Dr. James M. Rippe, the cardiologist who heads the Exercise Physiology Laboratory at the University of Massachusetts Medical School in Worcester, echoes that. He says people must not delude themselves that "they can go twice a year and make up for the excesses of the rest of the year."
Joseph, whose agency has sent nearly 4,000 clients to spas around the world since March 1987, says the better resorts work on behavior modification: They don't just put you in an aerobics class or stick you on a diet, "they have a whole program on stress management and healthy living--things to take home with you."
Spas as places to take mineral waters go back at least as far as the Romans.
In Europe and Japan, people have been spa-minded for centuries. One town in Japan--Beppu, known for boiling ponds that shoot mud into the air--gets 12 million visitors each year, Joseph said.
In this country, traditional spas with a chic clientele were booming before the turn of the century.

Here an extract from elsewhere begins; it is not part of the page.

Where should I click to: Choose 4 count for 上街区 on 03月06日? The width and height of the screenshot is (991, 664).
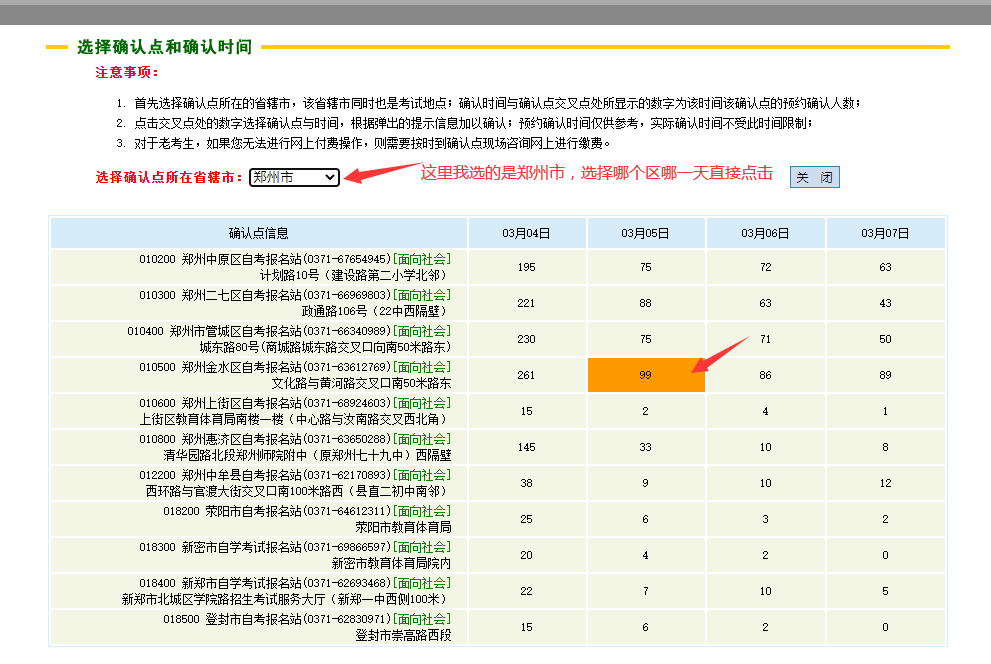click(x=765, y=411)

This New York town, the granddaddy of American spas whose medicinal springs were discovered in the late 18th Century, was long a social hot spot with its added cache of a thoroughbred racing season.
Nowadays, Morgenau sees the proliferation of spas as part of a burgeoning "stress industry."
"The whole business is blown up way out of proportion. There is a whole economy built up around stress reduction, the new American fads--spas, contraptions, a $1,000 worth of vitamins."
Instead of those remedies, he recommends altering day-to-day patterns to defuse pressure. Slow down, he says, take a longer lunch, schedule exercise.
"Yes, stress exists. It always has. But most of the stresses are very easily remedied," Morgenau says.
"Every man's spa is his shower," says Rippe, the author of many medical and fitness books.
The medical school professor cites his own studies and those of colleagues that indicate showers and sitting in a recliner can reduce tension and anxiety, and that blood pressure, as well, is reduced by regular programs of walking.